▶ _PASSAGE_
Last week, Internet analyst turned venture capitalist Mary Meeker presented one the best PowerPoint presentations I'll peruse all year. In what has become known as the "State of the Web" address, Meeker covered a wide range of tech topics. While I won't try to summarise the entire thing in one sitting, I will shed some light on a few stats from her presentation that should resonate for both Apple (Nasdaq: AAPL) and Facebook (Nasdaq: FB) investors.
Global smartphone adoption
While I knew there was significant upside in the penetration of smartphones worldwide, I was astounded to learn that smart-devices account for a scant 16% of total mobile phone subscriptions around the globe. When looking at statistics for China, the growth opportunity is amazing, as 3G penetration stands at only 6% after doubling in the past year. That one stat alone highlights the great mobile opportunity ahead in China, and for Apple, one huge catalyst for accelerating growth in China appears to be taking shape.

▶ _WHAT IS ASKED_
1) Translate this sentence from the article on Mary Meeker's presentation into Spanish: "When looking at statistics for China, the growth opportunity is amazing, as 3G penetration stands at only 6% after doubling in the past year."
2) Reproduce the article on Mary Meeker's presentation between "Last week, Internet" and "(Nasdaq: FB) investors.", inclusive.

▶ _DATASET SECTION_

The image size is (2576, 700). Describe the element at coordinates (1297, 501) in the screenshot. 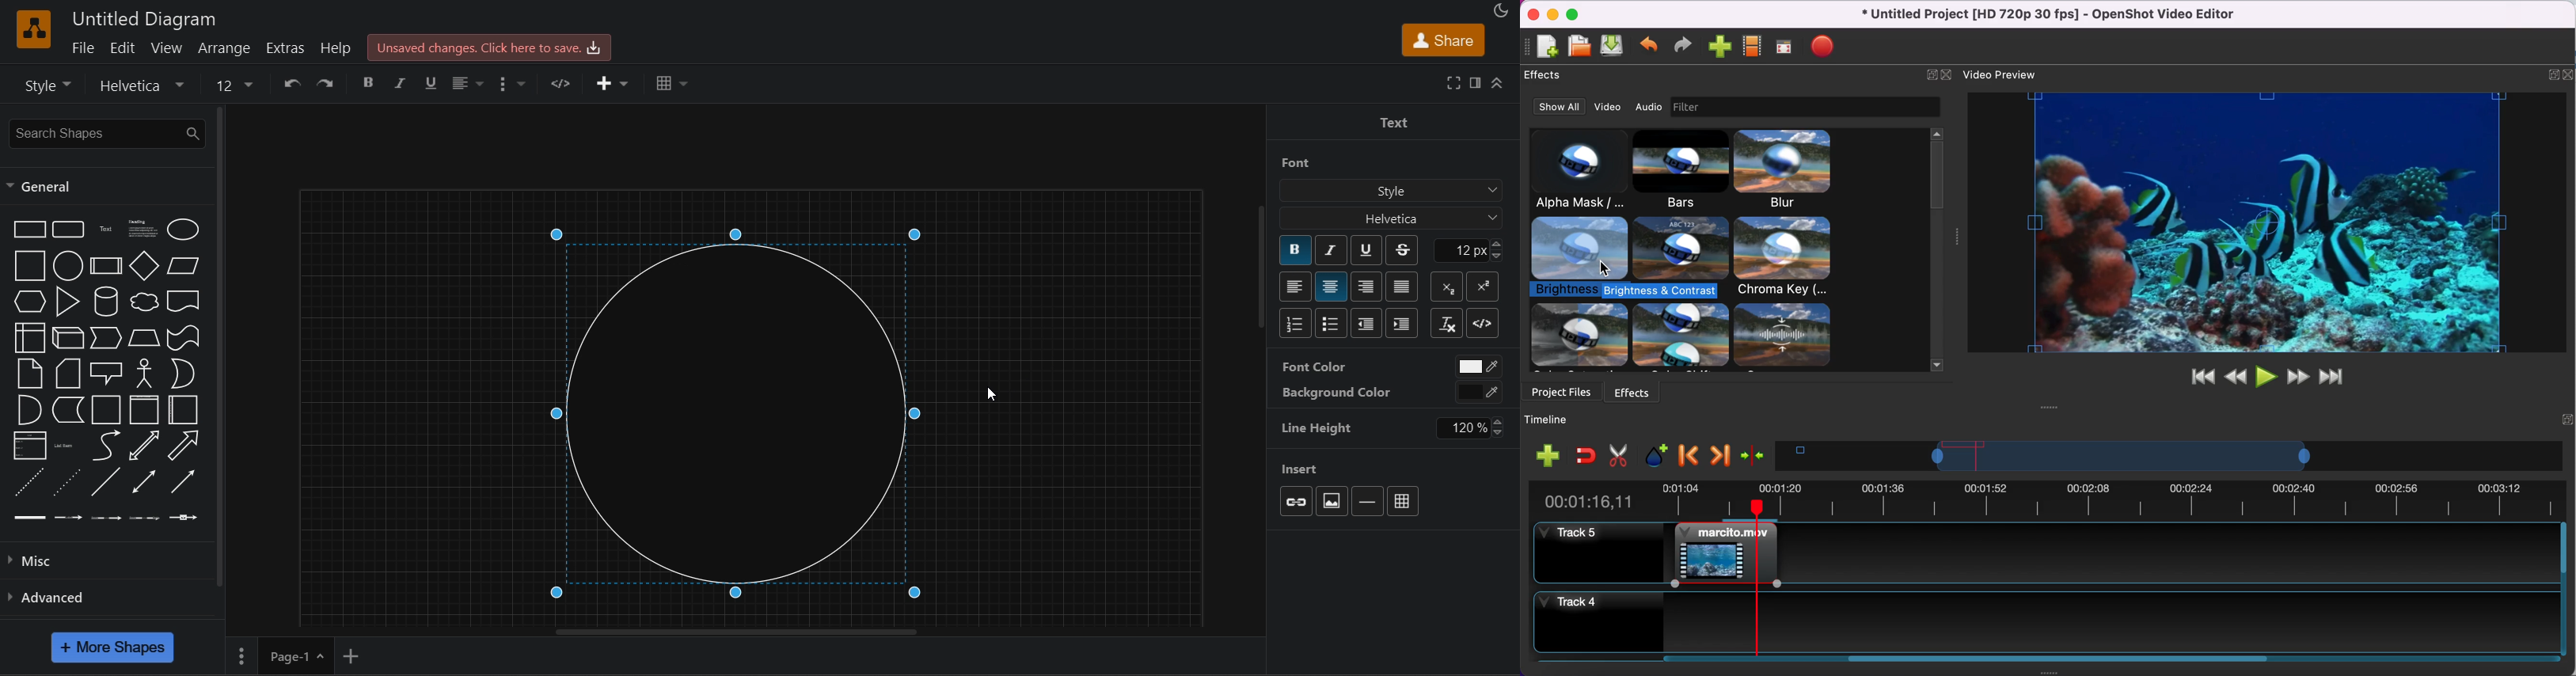

I see `link` at that location.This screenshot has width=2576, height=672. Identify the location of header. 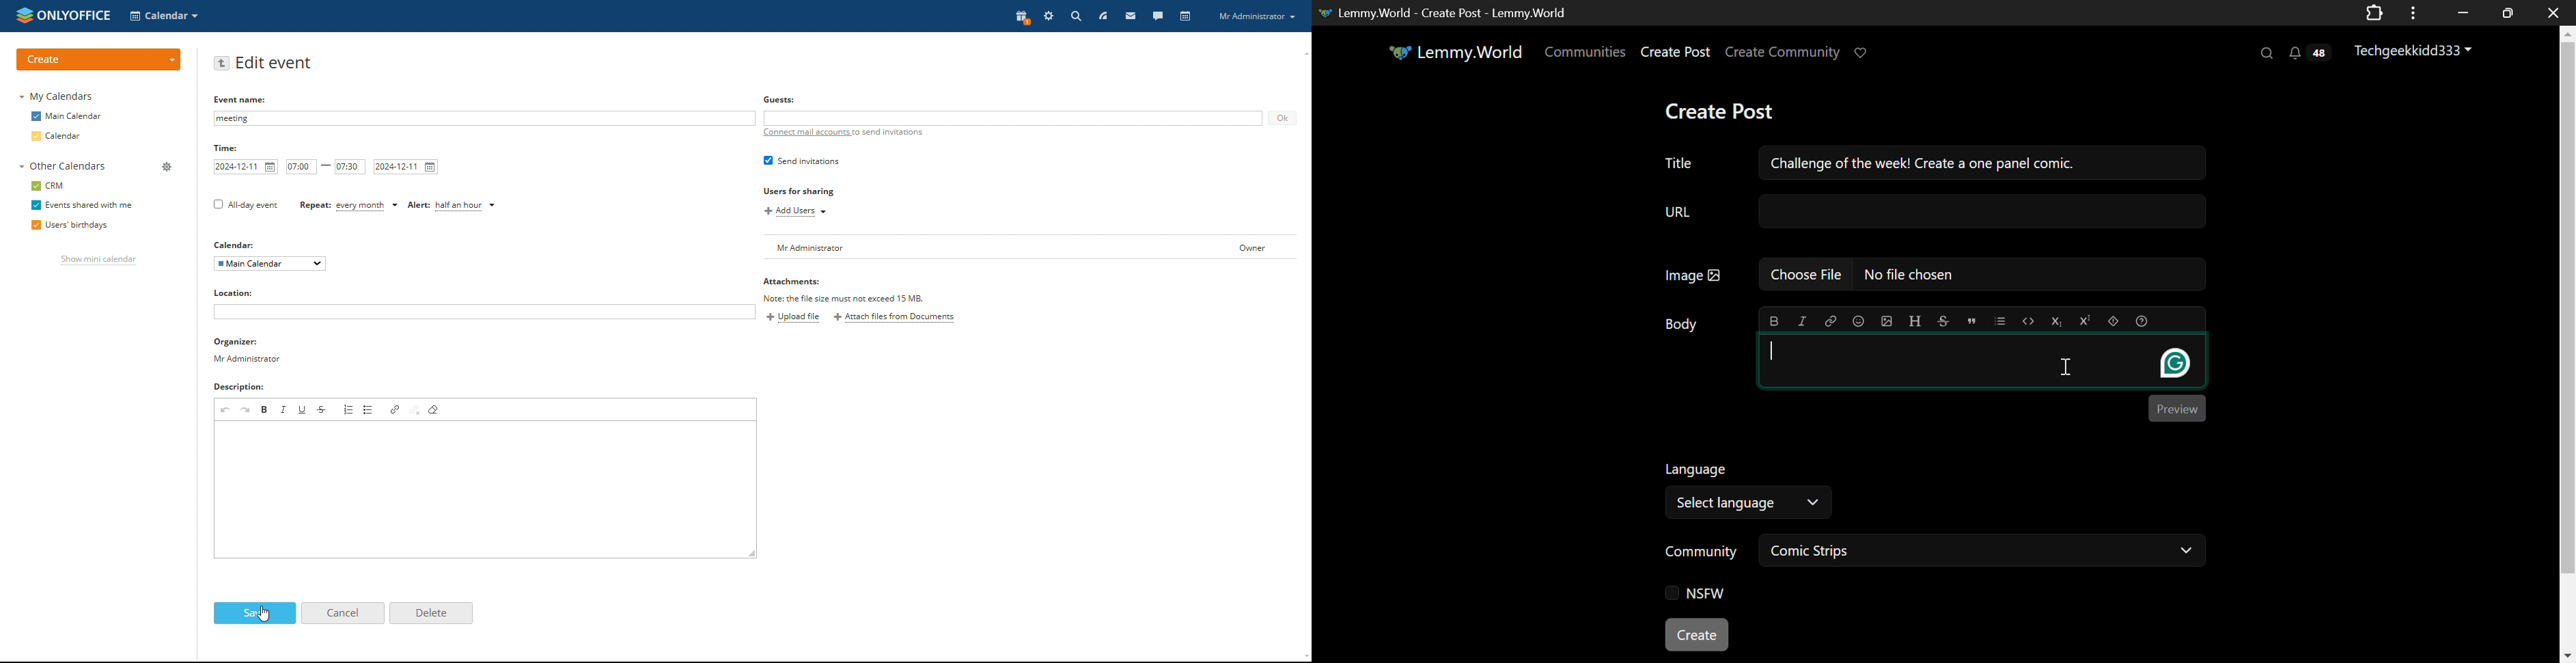
(1914, 322).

▶ _CORRECT ANSWERS_
1) Al observar las estadísticas de China, la oportunidad de crecimiento es asombrosa, ya que la penetración del 3G se sitúa en apenas un 6 % tras haberse duplicado en el último año.

2)
Last week, Internet analyst turned venture capitalist Mary Meeker presented one the best PowerPoint presentations I'll peruse all year. In what has become known as the "State of the Web" address, Meeker covered a wide range of tech topics. While I won't try to summarise the entire thing in one sitting, I will shed some light on a few stats from her presentation that should resonate for both Apple (Nasdaq: AAPL) and Facebook (Nasdaq: FB) investors.